(Saved entries)
○ ○ ○ ○

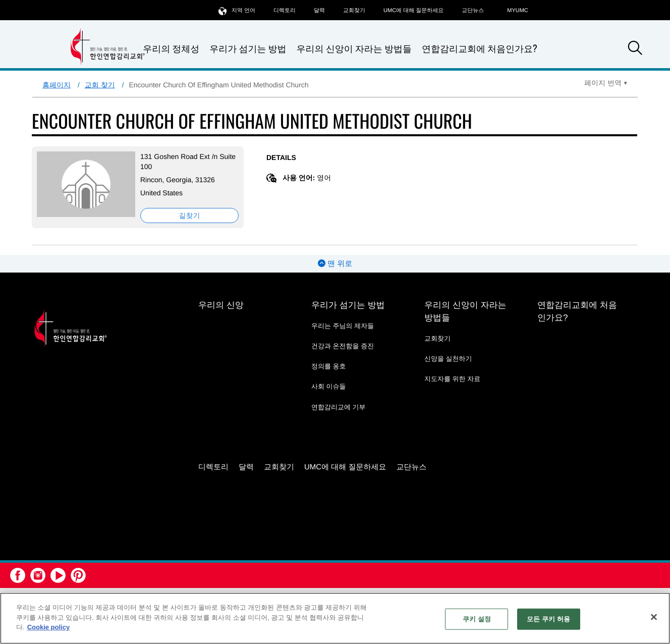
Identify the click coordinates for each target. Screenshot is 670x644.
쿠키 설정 (477, 619)
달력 (319, 11)
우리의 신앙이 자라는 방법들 (354, 48)
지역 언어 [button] (237, 10)
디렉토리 (285, 11)
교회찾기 (354, 11)
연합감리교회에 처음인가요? (479, 48)
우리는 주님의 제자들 (343, 326)
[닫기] (654, 617)
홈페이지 (57, 85)
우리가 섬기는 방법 (248, 48)
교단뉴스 (473, 11)
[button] (635, 49)
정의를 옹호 (328, 366)
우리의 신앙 (221, 305)
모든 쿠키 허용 (548, 619)
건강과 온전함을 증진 (343, 346)
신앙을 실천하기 (448, 358)
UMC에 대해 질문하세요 (413, 11)
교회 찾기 (100, 85)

○ ○ ○ ○

◆ Description of the task ◆
Reproduce every item above line for line without any alteration, leaving out the pictures.

◆ Output for this task ◆
Identify the click coordinates for each target. Screenshot is 670x644.
쿠키 설정 (477, 619)
달력 (319, 11)
우리의 신앙이 자라는 방법들 (354, 48)
지역 언어 [button] (237, 10)
디렉토리 (285, 11)
교회찾기 (354, 11)
연합감리교회에 처음인가요? (479, 48)
우리는 주님의 제자들 (343, 326)
[닫기] (654, 617)
홈페이지 (57, 85)
우리가 섬기는 방법 (248, 48)
교단뉴스 (473, 11)
[button] (635, 49)
정의를 옹호 (328, 366)
우리의 신앙 (221, 305)
모든 쿠키 허용 (548, 619)
건강과 온전함을 증진 (343, 346)
신앙을 실천하기 (448, 358)
UMC에 대해 질문하세요 (413, 11)
교회 찾기 (100, 85)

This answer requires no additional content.